Key challenges today are that available tools for the assessment of the
safety of ENM are often inappropriate, or so laborious that adequate safety
assessment remains highly problematic. Current resources or test methods are
not likely to enable safety assessment of the numerous novel nanomaterials that
are emerging at an ever increasing pace. This means that new safety assessment
paradigms need to be developed during coming years to solve this problem.
At the same time it is important to support regulators and the nanotechnology
industry so that prosperity is maintained and current products are made safe for citizens in Europe and elsewhere. This situation calls for rapid identification of research priorities and of a roadmap for nanosafety; we cannot afford to wait.

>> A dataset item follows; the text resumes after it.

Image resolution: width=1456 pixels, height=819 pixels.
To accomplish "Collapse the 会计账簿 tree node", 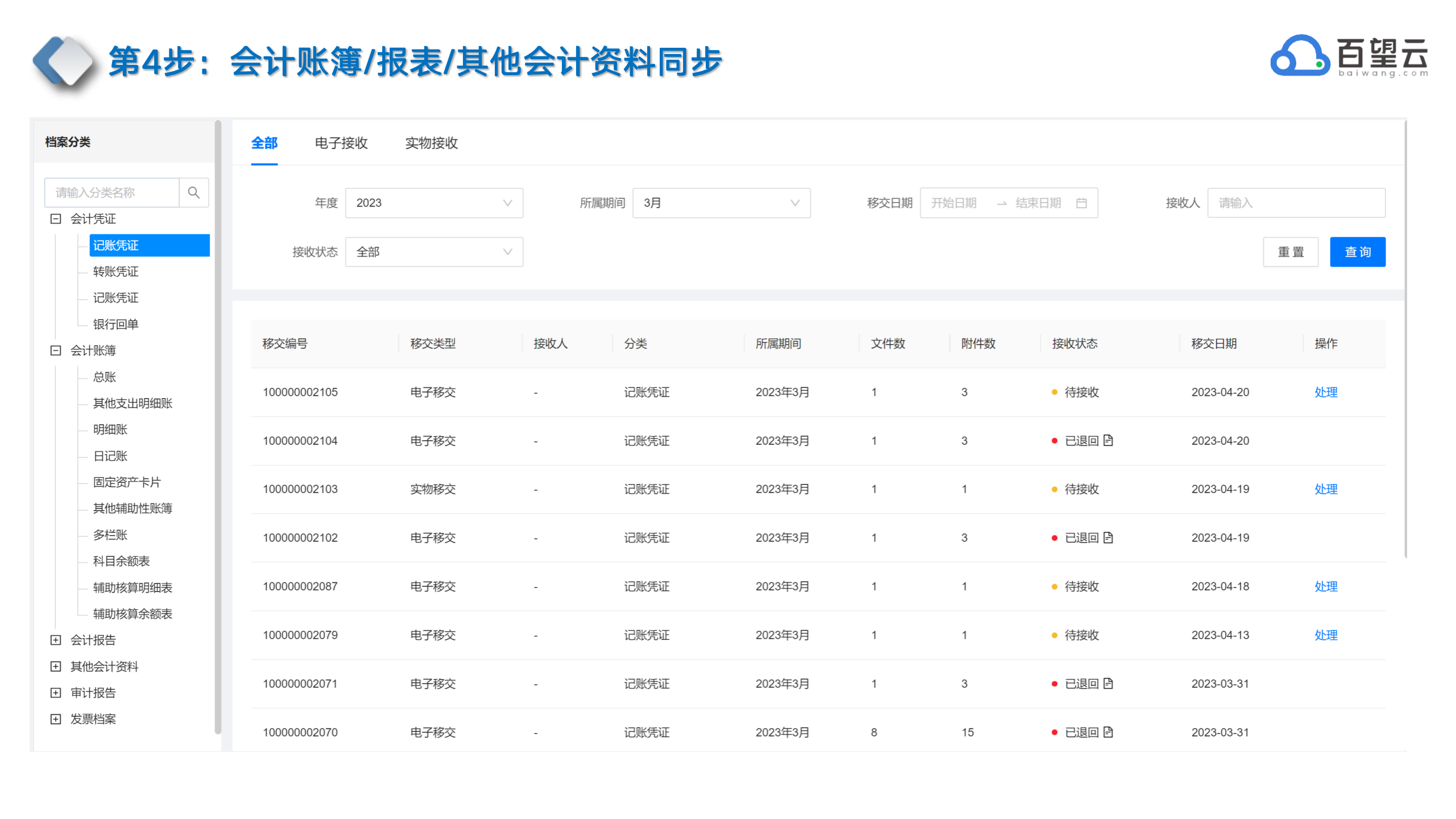I will tap(56, 350).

Several cross-cutting issues that need to be addressed in order to promote growth of the nanotechnology industry are identified in this document. These
cross-cutting issues include: 1) the regulatory framework for ENM and nanotechnologies,
coupled to the important issue of standardization to promote
good practice and to facilitate communication; 2) the innovation/value chain
for environmental health and safety and innovation and means to ‘unblock’ the
value chain; 3) the development of infrastructures for nanosafety to promote research,
education, and innovation; and 4) international collaboration and global
dialogue, with a view towards a global research area in nanosafety, along with 5)
communication and dissemination of research to key stakeholders beyond the
research community, including industry, regulatory bodies, and others.
In addition, the SRA describes the current status and the research needs
and priorities for the coming 10 years in four main thematic areas: 1) nanomaterial
identification and classification; 2) nanomaterial exposure and transformation;
3) hazard mechanisms related to effects on human health and the environment;
and 4) tools for the predictive risk assessment and management including
databases and ontologies.
The SRA concludes with a set of research priorities
that are required in order to reach the goals of the roadmap. Ultimately, the successful
and timely implementation of this roadmap – which is subject to further
refinements as new research priorities emerge - will lead to the development
of a nanoEHS (Environment, Health and Safety) tool box for exposure assessment,
for hazard prediction, and for risk assessment and prediction as well as
management that will allow the sustainable implementation of nanotechnologies.
As an “enabling technology”, nanotechnology is applied early on and is a
key element in the innovation/value chain. There is tremendous potential for
nanotechnology to provide answers to societal solutions and it is therefore of
critical importance to incorporate nanosafety into the development of novel
nanotechnologies and products – safety before design.